Name every library listed under "Related" in the Thrust page below.

Start of Provided text

Thrust
Type: Technology Tags: CUDA, NVIDIA, GPU, Parallel Algorithms, C++, STL, Open Source, HPC Related: CUB, cuBLAS, cuDF, CUTLASS, cuRAND Sources: NVIDIA official documentation Last Updated: 2026-04-09
Summary
Thrust is NVIDIA’s open-source C++ parallel algorithms and data structures library providing STL-compatible templated interfaces for GPU computing. It abstracts away low-level GPU memory management and kernel launch details, enabling developers to write high-performance GPU-accelerated sort, scan, reduce, and transform operations using familiar C++ STL idioms. Thrust’s sort is 5–100x faster than STL and TBB equivalents.
Detail
Purpose
Writing efficient CUDA kernels requires deep knowledge of GPU architecture (threads, warps, shared memory). Thrust allows C++ developers to use familiar STL-style algorithms (sort, reduce, scan, transform) that automatically run on the GPU, dramatically increasing productivity while achieving high performance. It serves as the GPU-accelerated counterpart to the C++ Standard Template Library.

End of Provided text
Start of Information shown

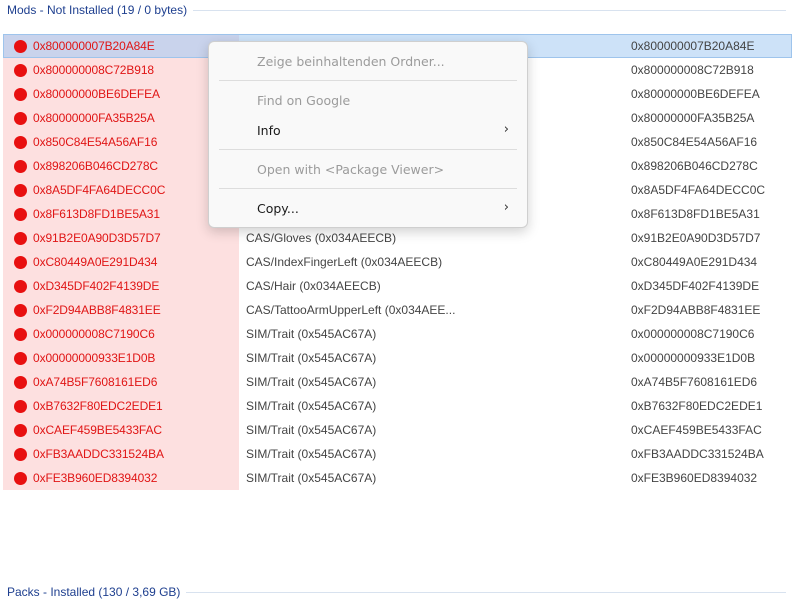 Image resolution: width=792 pixels, height=609 pixels. What do you see at coordinates (94, 334) in the screenshot?
I see `resource-id-text: 0x000000008C7190C6` at bounding box center [94, 334].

End of Information shown

- [Exercise result]:
CUB, cuBLAS, cuDF, CUTLASS, cuRAND